By now you may be wondering: How do we remedy this situation? Is it enough to go to Court once, two times, ten times? Is it enough to have numerous decisions stressing that human rights have been stepped on by Turkey? Is it actually enough, to write report, after report, and read article after article, in international media, condemning the situation in the occupied areas?
The answer lies between the lines of this presentation’s title: How does the Cyprus government try to protect religious freedoms in the occupied parts? And let me stress: how does it try to? The key word is, try , because, as many of you know the government of the Republic of Cyprus has no control in the occupied 37% of its land. Who does? Turkey.
Turkey is the only one that can effectively remedy this situation, not simply by allowing the enclaved citizens of the Republic of Cyprus who chose not to leave their ancestral land, to exercise their religious rights and duties whenever and wherever they want, not just by allowing and facilitating the preservation of religious historic monuments, but foremostly by allowing the two communities that have for eons lived peacefully together on the island, to be re-united.

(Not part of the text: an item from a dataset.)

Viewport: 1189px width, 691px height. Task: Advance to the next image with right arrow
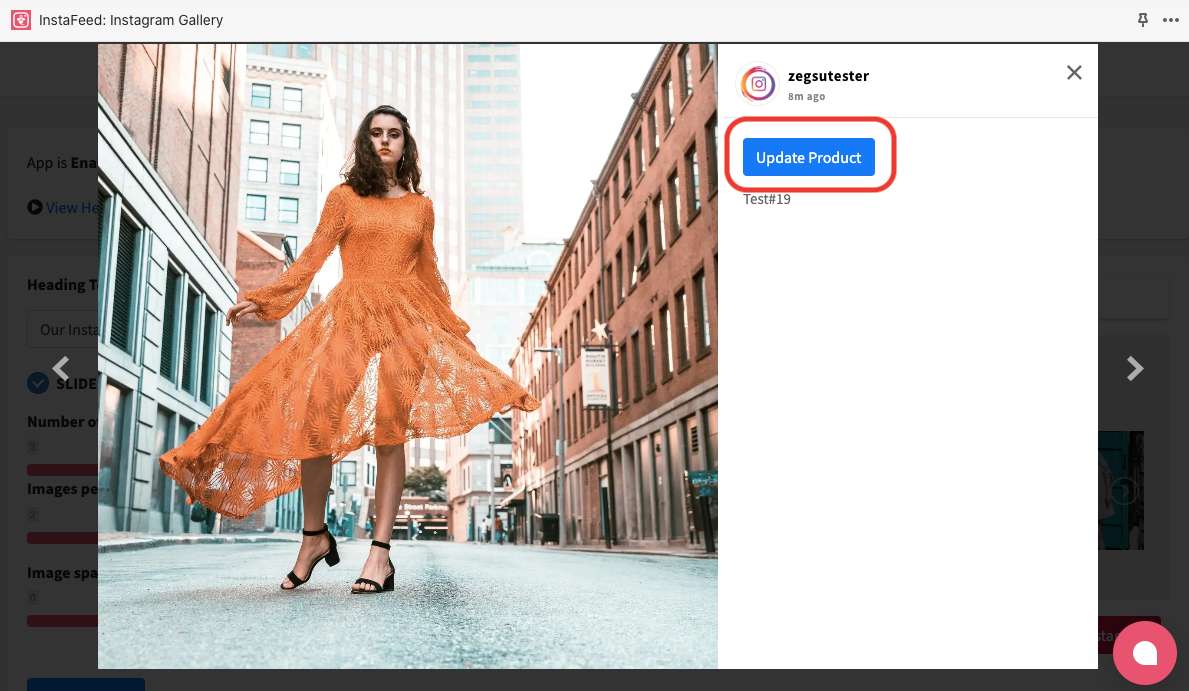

In this context and in the face of Turkey’s accession negotiations, we want to raise the issue of the protection of our cultural heritage. The European Union is a community built on strong values and on the respect of other cultures and civilizations, therefore Turkey’s path towards accession should entail firm steps in protecting cultural heritage. Both Cyprus and the European Union as a whole must exert pressure on Turkey to cease this destruction and cooperate in the preservation of our heritage. We are trying to make this a prerequisite for the progress in the relevant chapters of Turkey’s accession negotiations.
Turkey can help create a positive climate between the two communities, by supporting a re-unification of Cyprus, through a solution of a bizonal bicommunal federation with political equality, as described in the relevant resolutions of the Security Council of the UN, and with a single sovereignty, a single citizenship and a single international personality; a solution that abides by and respects the principles and values of the European Union.
Turkey can help the leaders of the Greek Cypriot community and the Turkish Cypriot community, the President of Cyprus Mr. Christofias and Mr. Talat, to move forward in their effort to re-unite the land and the people of Cyprus, who have shown through the ages that they can live together in harmony. All Cypriots should be able to recover their rights and the invisible thread to their roots, to their shrines and to the footprints of their ancestors, to their monuments, the tangible signs of their civilisation, their way of decoding infinity and the vertical dimension that links man with God, as an individual, and also as member of community of faithful, worshipping in harmony with the scriptures, with history, space, time and with a vision to a peaceful future.